Task goal: Write out again only the lines running from the one that contains "Given: Click the" to the end of the records below, including both the first and the last.

Available data:
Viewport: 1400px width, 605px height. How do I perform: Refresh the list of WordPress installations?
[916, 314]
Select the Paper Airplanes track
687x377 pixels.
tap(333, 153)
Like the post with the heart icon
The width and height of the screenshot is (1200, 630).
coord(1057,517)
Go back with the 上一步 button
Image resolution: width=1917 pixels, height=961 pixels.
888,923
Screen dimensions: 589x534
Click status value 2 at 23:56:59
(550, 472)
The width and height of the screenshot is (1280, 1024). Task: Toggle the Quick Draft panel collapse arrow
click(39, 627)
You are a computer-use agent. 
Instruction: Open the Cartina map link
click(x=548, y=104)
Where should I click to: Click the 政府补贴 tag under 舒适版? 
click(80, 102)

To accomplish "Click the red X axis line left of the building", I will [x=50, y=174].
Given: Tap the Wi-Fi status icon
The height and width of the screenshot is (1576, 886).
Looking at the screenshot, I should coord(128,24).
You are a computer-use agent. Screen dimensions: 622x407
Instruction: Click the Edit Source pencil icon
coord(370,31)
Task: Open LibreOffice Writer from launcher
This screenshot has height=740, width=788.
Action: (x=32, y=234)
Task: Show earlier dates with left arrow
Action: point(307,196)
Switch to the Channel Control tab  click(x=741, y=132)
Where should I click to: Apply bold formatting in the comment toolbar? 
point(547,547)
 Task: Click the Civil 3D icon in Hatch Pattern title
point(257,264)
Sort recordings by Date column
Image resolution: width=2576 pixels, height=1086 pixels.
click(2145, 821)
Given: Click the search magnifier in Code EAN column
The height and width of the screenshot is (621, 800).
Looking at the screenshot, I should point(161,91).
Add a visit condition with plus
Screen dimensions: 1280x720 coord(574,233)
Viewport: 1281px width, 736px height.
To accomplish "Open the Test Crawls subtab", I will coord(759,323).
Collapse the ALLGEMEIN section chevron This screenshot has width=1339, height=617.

Response area:
Given: Click the search magnifier in Code EAN column
The height and width of the screenshot is (621, 800).
Looking at the screenshot, I should point(161,91).
Add a visit condition with plus
Screen dimensions: 1280x720 coord(574,233)
Viewport: 1281px width, 736px height.
To accomplish "Open the Test Crawls subtab", I will coord(759,323).
Collapse the ALLGEMEIN section chevron This screenshot has width=1339, height=617.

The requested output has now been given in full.